Gabbett wrote an excellent blog (figure below) discussing how the same load management principles used for athletes can be applied outside of sport. Internal workload aside, imagine the individual in this case loading and unloading four times the number of lorries (trucks in American) than he was used to because the plant he worked for had an unusually large shipment that week.38He just so happened to forget his back brace as well.
Does that solely account for his pain? No, of course not. We cannot infer causation. But we can bring it to his attention to alter the narrative given. And if we still wanted to include some form of core exercise, it can be sold as making him more robust and resilient rather than fixing his weakness or vulnerability.26
In athletes, though, we’re also assessing the response to that external stimuli by using an evidence-based approach like sRPE. We’re likely not going to have a patient rate the difficulty of his workday throughout each week. It doesn’t mean we can’t ask questions and discuss the interactions of these various factors. We’re not trying to determine the biological cause, the psychological cause, or sociological cause – we’re trying to develop our best hypothesis about ways to influence the most important contributors to the experience of pain.

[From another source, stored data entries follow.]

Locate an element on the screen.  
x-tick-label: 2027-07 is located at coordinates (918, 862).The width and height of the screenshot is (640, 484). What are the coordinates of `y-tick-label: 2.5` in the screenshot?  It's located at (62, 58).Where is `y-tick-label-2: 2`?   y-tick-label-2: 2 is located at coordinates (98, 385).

Athletes were exposed to higher injury risk when they were negatively affected by sleep, psychosocial stress, and anxiety. In the average adult, chronic pain and sleep problems are likely bidirectional in the sense that one influences the other. A study by Sivertsen et al found that the frequency and severity of insomnia, sleep onset problems, and sleep efficiency were correlated with pain sensitivity in a dose-response manner.29We also already discussed the effects of psychosocial stress and negative emotional experiences.

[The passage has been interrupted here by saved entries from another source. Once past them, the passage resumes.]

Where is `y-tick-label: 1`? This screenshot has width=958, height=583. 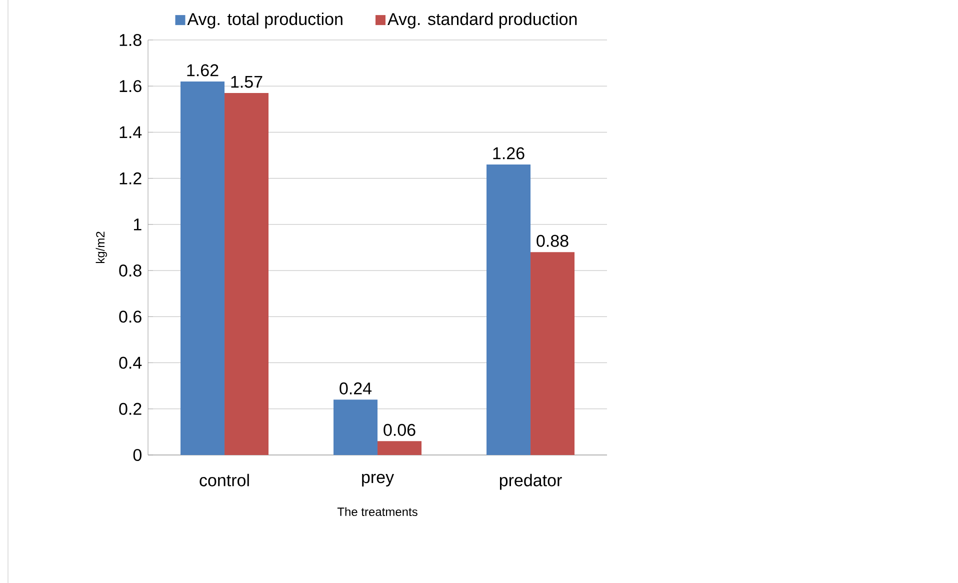
y-tick-label: 1 is located at coordinates (138, 224).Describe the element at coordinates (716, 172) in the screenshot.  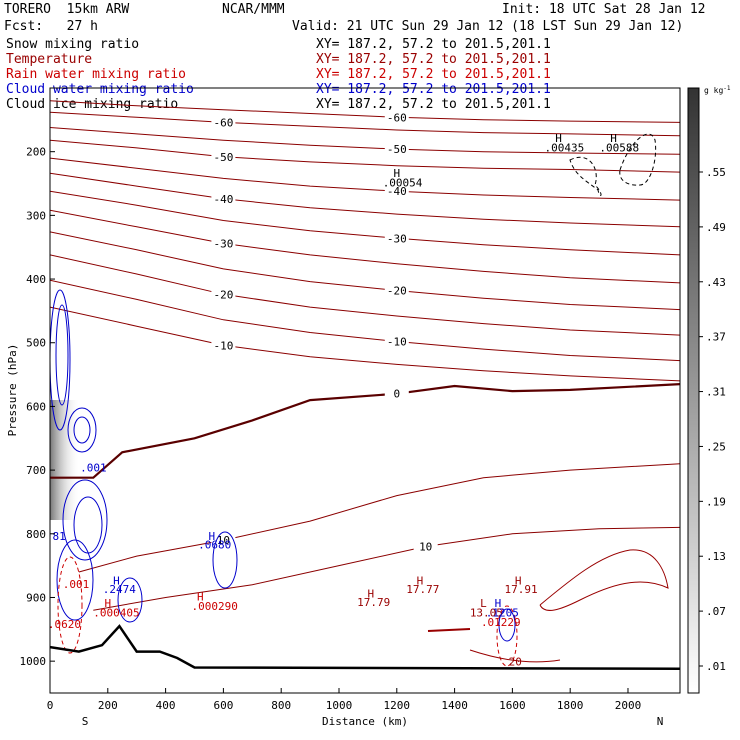
I see `colorbar-tick-label: .55` at that location.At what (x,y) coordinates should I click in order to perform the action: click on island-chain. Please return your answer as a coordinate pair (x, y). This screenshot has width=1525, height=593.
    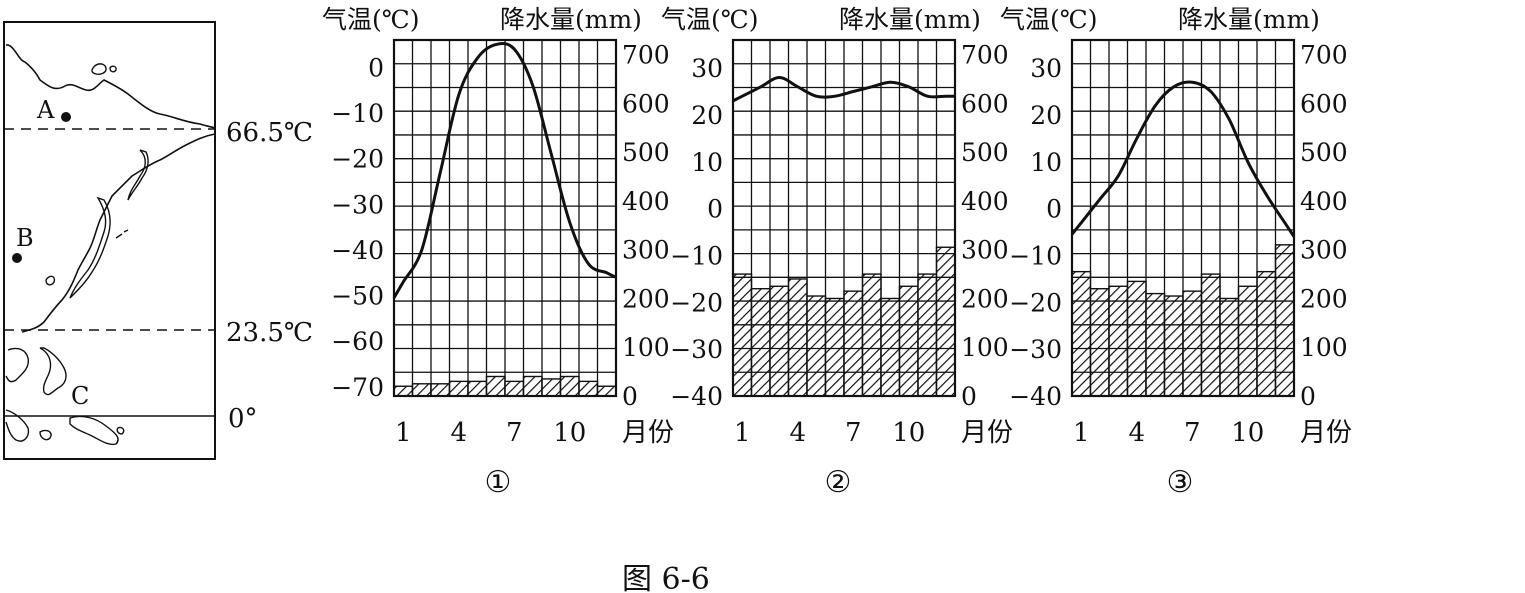
    Looking at the image, I should click on (87, 258).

Load, or stress, in the physiological, psychological, or mechanical sense, doesn’t necessarily have to correlate with pain, negative experiences, or disability. Athletes intentionally apply external stimuli to induce performance enhancing adaptations. These adaptations are clearly influenced by other factors pertaining to their lives. How can we, as healthcare providers, help the general outpatient population reconceptualize LBP and other musculoskeletal conditions to instill resilient beliefs that enhance self-efficacy, hope, optimism, effective coping strategies, and a growth mindset?6
All loads matter. We don’t always know to what extent, but we can help patients explore effective means of managing the ones relevant to their condition. More importantly, we can hopefully impact future experiences of pain by empowering patients to reflect, adapt, and grow from the loads or stressors in their lives.6We’re all athletes competing with ourselves to live healthier and happier lives.